[Task inputs — start]

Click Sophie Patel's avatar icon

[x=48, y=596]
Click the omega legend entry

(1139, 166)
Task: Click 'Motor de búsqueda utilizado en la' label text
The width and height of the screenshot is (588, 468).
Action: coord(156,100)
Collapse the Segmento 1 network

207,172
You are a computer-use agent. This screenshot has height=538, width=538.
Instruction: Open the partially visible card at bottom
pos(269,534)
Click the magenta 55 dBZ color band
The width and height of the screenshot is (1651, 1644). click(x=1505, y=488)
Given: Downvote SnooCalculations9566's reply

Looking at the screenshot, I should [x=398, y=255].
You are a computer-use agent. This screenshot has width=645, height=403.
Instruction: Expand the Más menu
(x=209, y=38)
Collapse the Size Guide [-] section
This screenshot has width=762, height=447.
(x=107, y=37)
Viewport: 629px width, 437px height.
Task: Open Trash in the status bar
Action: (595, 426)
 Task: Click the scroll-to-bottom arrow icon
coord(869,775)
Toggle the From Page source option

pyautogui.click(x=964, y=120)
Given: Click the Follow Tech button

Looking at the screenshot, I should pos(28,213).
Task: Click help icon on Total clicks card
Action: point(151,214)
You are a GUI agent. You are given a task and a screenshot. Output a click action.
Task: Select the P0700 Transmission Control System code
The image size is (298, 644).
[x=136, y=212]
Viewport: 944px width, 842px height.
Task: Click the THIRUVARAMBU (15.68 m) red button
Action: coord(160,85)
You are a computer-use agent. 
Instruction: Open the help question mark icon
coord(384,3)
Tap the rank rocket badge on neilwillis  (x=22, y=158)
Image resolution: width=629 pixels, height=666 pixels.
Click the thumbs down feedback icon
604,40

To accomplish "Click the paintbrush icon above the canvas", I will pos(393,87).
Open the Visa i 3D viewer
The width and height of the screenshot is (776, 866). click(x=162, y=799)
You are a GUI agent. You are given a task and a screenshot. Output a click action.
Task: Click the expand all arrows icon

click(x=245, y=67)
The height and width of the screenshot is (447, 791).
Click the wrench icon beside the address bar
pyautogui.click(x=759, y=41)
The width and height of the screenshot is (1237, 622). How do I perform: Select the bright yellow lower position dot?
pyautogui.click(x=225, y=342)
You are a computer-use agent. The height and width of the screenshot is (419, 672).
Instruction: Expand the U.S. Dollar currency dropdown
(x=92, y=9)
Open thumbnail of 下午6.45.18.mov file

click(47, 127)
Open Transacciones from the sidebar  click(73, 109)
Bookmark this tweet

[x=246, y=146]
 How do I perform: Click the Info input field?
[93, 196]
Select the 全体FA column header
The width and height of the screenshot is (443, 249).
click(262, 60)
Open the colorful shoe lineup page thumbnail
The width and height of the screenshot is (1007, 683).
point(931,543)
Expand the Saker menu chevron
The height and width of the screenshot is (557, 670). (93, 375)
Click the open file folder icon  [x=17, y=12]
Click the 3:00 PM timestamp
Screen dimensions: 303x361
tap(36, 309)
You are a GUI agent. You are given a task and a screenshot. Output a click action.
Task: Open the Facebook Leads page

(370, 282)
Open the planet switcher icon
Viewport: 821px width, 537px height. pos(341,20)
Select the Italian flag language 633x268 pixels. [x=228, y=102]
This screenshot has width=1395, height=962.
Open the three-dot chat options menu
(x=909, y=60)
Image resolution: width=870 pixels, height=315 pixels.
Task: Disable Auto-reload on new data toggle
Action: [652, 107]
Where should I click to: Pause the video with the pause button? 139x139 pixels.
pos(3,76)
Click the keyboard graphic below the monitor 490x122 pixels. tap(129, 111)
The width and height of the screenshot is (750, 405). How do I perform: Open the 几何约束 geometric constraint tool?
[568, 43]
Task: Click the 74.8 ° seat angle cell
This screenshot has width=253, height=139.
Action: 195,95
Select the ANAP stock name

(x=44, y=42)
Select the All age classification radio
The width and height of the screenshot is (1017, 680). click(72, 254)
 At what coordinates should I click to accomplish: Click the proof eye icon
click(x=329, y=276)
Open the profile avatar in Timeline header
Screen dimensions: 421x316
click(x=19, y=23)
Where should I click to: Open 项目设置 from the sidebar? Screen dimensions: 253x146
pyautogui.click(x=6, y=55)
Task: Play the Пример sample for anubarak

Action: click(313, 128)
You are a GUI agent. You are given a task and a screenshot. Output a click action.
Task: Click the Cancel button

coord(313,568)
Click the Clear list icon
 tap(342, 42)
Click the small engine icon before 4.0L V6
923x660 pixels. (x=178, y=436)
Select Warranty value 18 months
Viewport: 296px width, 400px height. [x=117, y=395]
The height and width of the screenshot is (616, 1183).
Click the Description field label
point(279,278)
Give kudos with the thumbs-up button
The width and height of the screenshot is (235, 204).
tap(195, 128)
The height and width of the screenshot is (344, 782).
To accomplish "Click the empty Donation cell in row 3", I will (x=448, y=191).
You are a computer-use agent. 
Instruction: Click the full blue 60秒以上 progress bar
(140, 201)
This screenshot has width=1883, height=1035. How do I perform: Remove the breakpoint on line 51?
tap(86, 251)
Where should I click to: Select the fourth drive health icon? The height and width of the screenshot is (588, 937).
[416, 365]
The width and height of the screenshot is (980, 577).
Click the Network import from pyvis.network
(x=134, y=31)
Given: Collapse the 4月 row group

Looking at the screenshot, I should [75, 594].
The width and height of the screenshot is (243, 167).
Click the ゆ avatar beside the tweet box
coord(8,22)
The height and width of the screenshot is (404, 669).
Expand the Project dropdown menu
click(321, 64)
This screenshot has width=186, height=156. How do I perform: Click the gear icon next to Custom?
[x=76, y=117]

[Task inputs — finish]

> Required action:
Exact copies of all the records are required.

> Response:
Click Sophie Patel's avatar icon

[x=48, y=596]
Click the omega legend entry

(1139, 166)
Task: Click 'Motor de búsqueda utilizado en la' label text
The width and height of the screenshot is (588, 468).
Action: coord(156,100)
Collapse the Segmento 1 network

207,172
You are a computer-use agent. This screenshot has height=538, width=538.
Instruction: Open the partially visible card at bottom
pos(269,534)
Click the magenta 55 dBZ color band
The width and height of the screenshot is (1651, 1644). click(x=1505, y=488)
Given: Downvote SnooCalculations9566's reply

Looking at the screenshot, I should [x=398, y=255].
You are a computer-use agent. This screenshot has width=645, height=403.
Instruction: Expand the Más menu
(x=209, y=38)
Collapse the Size Guide [-] section
This screenshot has width=762, height=447.
(x=107, y=37)
Viewport: 629px width, 437px height.
Task: Open Trash in the status bar
Action: (595, 426)
 Task: Click the scroll-to-bottom arrow icon
coord(869,775)
Toggle the From Page source option

pyautogui.click(x=964, y=120)
Given: Click the Follow Tech button

Looking at the screenshot, I should pos(28,213).
Task: Click help icon on Total clicks card
Action: point(151,214)
You are a GUI agent. You are given a task and a screenshot. Output a click action.
Task: Select the P0700 Transmission Control System code
The image size is (298, 644).
[x=136, y=212]
Viewport: 944px width, 842px height.
Task: Click the THIRUVARAMBU (15.68 m) red button
Action: coord(160,85)
You are a computer-use agent. 
Instruction: Open the help question mark icon
coord(384,3)
Tap the rank rocket badge on neilwillis  (x=22, y=158)
Image resolution: width=629 pixels, height=666 pixels.
Click the thumbs down feedback icon
604,40

To accomplish "Click the paintbrush icon above the canvas", I will pos(393,87).
Open the Visa i 3D viewer
The width and height of the screenshot is (776, 866). click(x=162, y=799)
You are a GUI agent. You are given a task and a screenshot. Output a click action.
Task: Click the expand all arrows icon

click(x=245, y=67)
The height and width of the screenshot is (447, 791).
Click the wrench icon beside the address bar
pyautogui.click(x=759, y=41)
The width and height of the screenshot is (1237, 622). How do I perform: Select the bright yellow lower position dot?
pyautogui.click(x=225, y=342)
You are a computer-use agent. The height and width of the screenshot is (419, 672).
Instruction: Expand the U.S. Dollar currency dropdown
(x=92, y=9)
Open thumbnail of 下午6.45.18.mov file

click(47, 127)
Open Transacciones from the sidebar  click(73, 109)
Bookmark this tweet

[x=246, y=146]
 How do I perform: Click the Info input field?
[93, 196]
Select the 全体FA column header
The width and height of the screenshot is (443, 249).
click(262, 60)
Open the colorful shoe lineup page thumbnail
The width and height of the screenshot is (1007, 683).
point(931,543)
Expand the Saker menu chevron
The height and width of the screenshot is (557, 670). (93, 375)
Click the open file folder icon  [x=17, y=12]
Click the 3:00 PM timestamp
Screen dimensions: 303x361
tap(36, 309)
You are a GUI agent. You are given a task and a screenshot. Output a click action.
Task: Open the Facebook Leads page

(370, 282)
Open the planet switcher icon
Viewport: 821px width, 537px height. pos(341,20)
Select the Italian flag language 633x268 pixels. [x=228, y=102]
This screenshot has width=1395, height=962.
Open the three-dot chat options menu
(x=909, y=60)
Image resolution: width=870 pixels, height=315 pixels.
Task: Disable Auto-reload on new data toggle
Action: [652, 107]
Where should I click to: Pause the video with the pause button? 139x139 pixels.
pos(3,76)
Click the keyboard graphic below the monitor 490x122 pixels. tap(129, 111)
The width and height of the screenshot is (750, 405). How do I perform: Open the 几何约束 geometric constraint tool?
[568, 43]
Task: Click the 74.8 ° seat angle cell
This screenshot has width=253, height=139.
Action: 195,95
Select the ANAP stock name

(x=44, y=42)
Select the All age classification radio
The width and height of the screenshot is (1017, 680). click(72, 254)
 At what coordinates should I click to accomplish: Click the proof eye icon
click(x=329, y=276)
Open the profile avatar in Timeline header
Screen dimensions: 421x316
click(x=19, y=23)
Where should I click to: Open 项目设置 from the sidebar? Screen dimensions: 253x146
pyautogui.click(x=6, y=55)
Task: Play the Пример sample for anubarak

Action: click(313, 128)
You are a GUI agent. You are given a task and a screenshot. Output a click action.
Task: Click the Cancel button

coord(313,568)
Click the Clear list icon
 tap(342, 42)
Click the small engine icon before 4.0L V6
923x660 pixels. (x=178, y=436)
Select Warranty value 18 months
Viewport: 296px width, 400px height. [x=117, y=395]
The height and width of the screenshot is (616, 1183).
Click the Description field label
point(279,278)
Give kudos with the thumbs-up button
The width and height of the screenshot is (235, 204).
tap(195, 128)
The height and width of the screenshot is (344, 782).
To accomplish "Click the empty Donation cell in row 3", I will (x=448, y=191).
You are a computer-use agent. 
Instruction: Click the full blue 60秒以上 progress bar
(140, 201)
This screenshot has width=1883, height=1035. How do I perform: Remove the breakpoint on line 51?
tap(86, 251)
Where should I click to: Select the fourth drive health icon? The height and width of the screenshot is (588, 937).
[416, 365]
The width and height of the screenshot is (980, 577).
Click the Network import from pyvis.network
(x=134, y=31)
Given: Collapse the 4月 row group

Looking at the screenshot, I should [75, 594].
The width and height of the screenshot is (243, 167).
Click the ゆ avatar beside the tweet box
coord(8,22)
The height and width of the screenshot is (404, 669).
Expand the Project dropdown menu
click(321, 64)
This screenshot has width=186, height=156. How do I perform: Click the gear icon next to Custom?
[x=76, y=117]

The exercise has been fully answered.